Plus loin dans la marche, un autre francophone appartenant fièrement à la communauté queer, Alex Tétreault, abonde dans le même sens : « C’est une bonne décision, ça permet de créer un environnement plus accueillant pour tout le monde, c’est un bon sacrifice à faire. »
Et sur un éventuel retour de la police lors d’une prochaine édition? La réponse de Justine Martin est sans équivoque : « Non, jamais! »
Entre espoir et vigilance
Le retour de la marche avait une valeur hautement symbolique pour plusieurs participants, dans un contexte qu’ils jugent tendu.
Durant la marche, un incident a brièvement troublé le déroulement de l’événement lorsqu’une personne a manifesté son opposition au défilé.
Un organisateur, présent pour encadrer la marche, a réagi avec vigueur, prenant le mégaphone pour répondre par des slogans affirmant la solidarité et le soutien à la communauté.

Ce moment de tension, bien que ponctuel, reflète les résistances et les défis auxquels la communauté queer est encore confrontée dans son quotidien.
« En ce moment, la vie est assez difficile au niveau sociopolitique pour les personnes queer », constate Alex Tétreault, qui n’en est pas à sa première participation aux événements de la fierté.
« Je pense que c’est important d’être ensemble. Ça fait juste du bien », confie celui qui est le poète officiel de la ville de Sudbury depuis juin 2024, notant aussi une évolution ambivalente du climat local : « Il y a autant, si pas plus d’ouverture qu’avant. Mais il y a une minorité qui n’aime pas le progrès, pis elle prend plus de place qu’on aimerait. »

Plus d’acceptation
Ajax, encore bouleversé·e par les réalités vécues par son partenaire aux États-Unis, voit dans la Fierté un espace de soulagement : « Mon partenaire vit dans la peur aux États-Unis, ici au Canada, c’est plus sécuritaire alors j’espère qu’il pourra vite me rejoindre. »
Gabriel Plante, venu représenter First Copper Cliff Scout in action, une troupe locale affiliée à Scouts Canada, est du même avis : « Il y a plus de tolérance qu’avant, mais ceux qui ne sont pas tolérants ont une voix plus grande qu’ils avaient. »
Par-delà les revendications politiques, plusieurs ont souligné l’importance de rendre la Fierté accessible à tous les âges et à toutes les identités.
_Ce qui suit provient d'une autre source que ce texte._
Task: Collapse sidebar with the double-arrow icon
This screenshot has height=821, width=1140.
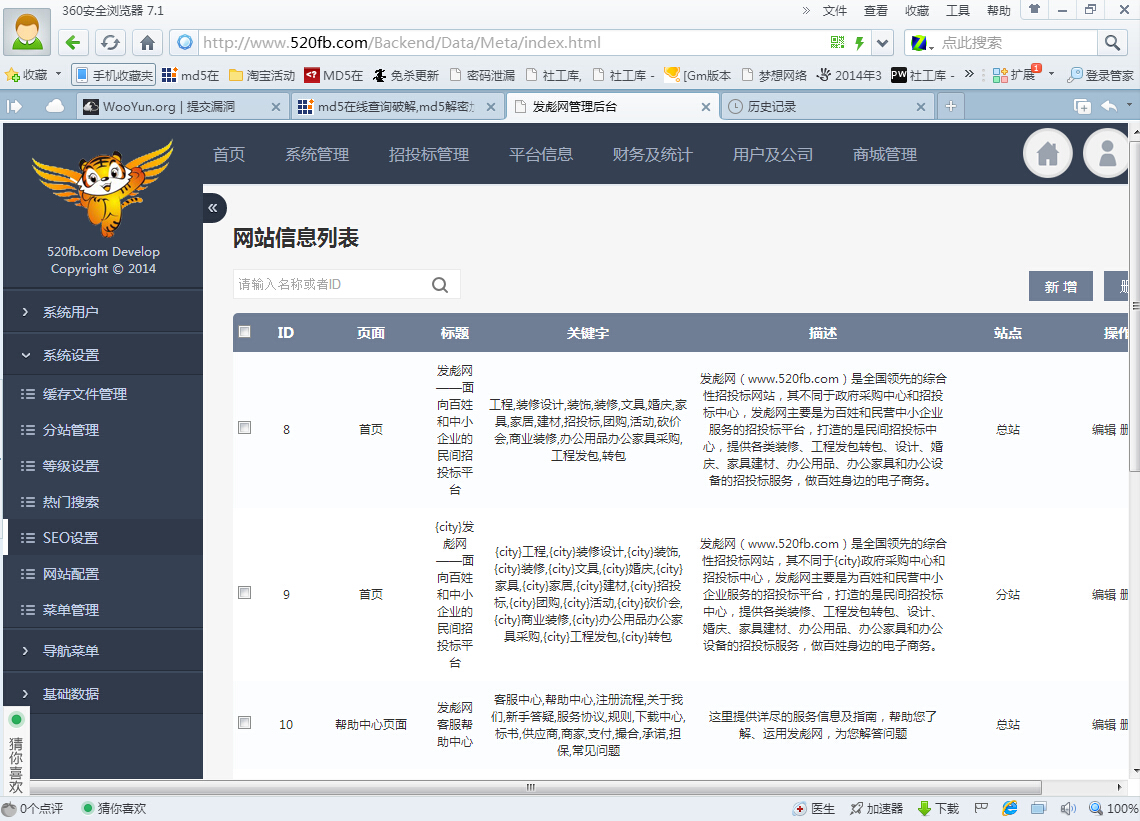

« On a toujours dit qu’on était un groupe inclusif », explique Gabriel Plante à propos de Scouts Canada. « Ce n’est pas juste quelque chose qu’on dit, c’est quelque chose qu’on fait. On voulait aussi montrer à nos enfants qu’on les accepte pour qui ils sont. »
Moins « glamour », mais plus significative
Faute d’obtenir la fermeture des rues, la marche s’est déroulée sur les trottoirs du centre-ville. En Ontario, c’est la police locale qui décide de la nécessité d’une fermeture de rue pour un défilé.
Pour la marche de Sudbury, les autorités ont maintenu cette exigence sans envisager d’alternatives, selon les organisateurs. Ceux-ci ont donc opté pour un parcours sur les trottoirs, privilégiant avant tout la tenue de l’événement et la mobilisation de la communauté.
Une contrainte que plusieurs ont acceptée avec philosophie.
« C’est un peu moins glamour de marcher sur le trottoir », concède Alex Tétreault, « mais si ça veut dire qu’on est capable de créer un environnement qui est ouvert et accueillant pour tous les membres de la communauté, c’est un bon sacrifice à faire. »
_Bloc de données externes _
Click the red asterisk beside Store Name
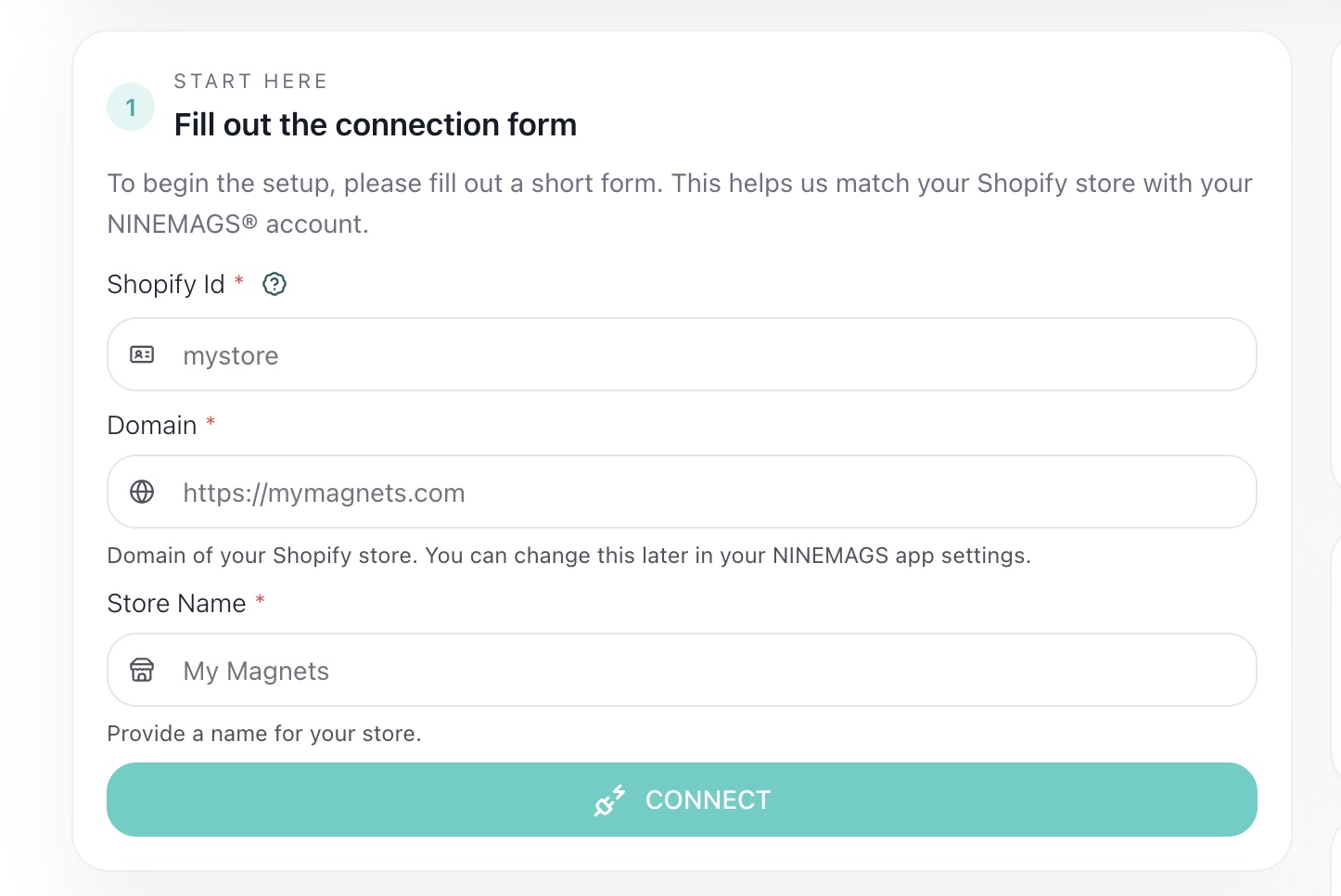The image size is (1341, 896). point(261,600)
Justine Martin, malgré la fatigue d’avoir coordonné l’événement, ne cachait pas sa joie : « C’était vraiment excitant de voir la communauté revenir aussi fortement marcher avec Fierté Sudbury. On ne savait pas si les gens allaient revenir, ou si ça allait être tranquille. Mais ce n’était absolument pas calme. »
Selon elle, des centaines de personnes ont participé à la marche, sans compter les nombreuses familles présentes lors des autres activités de la semaine.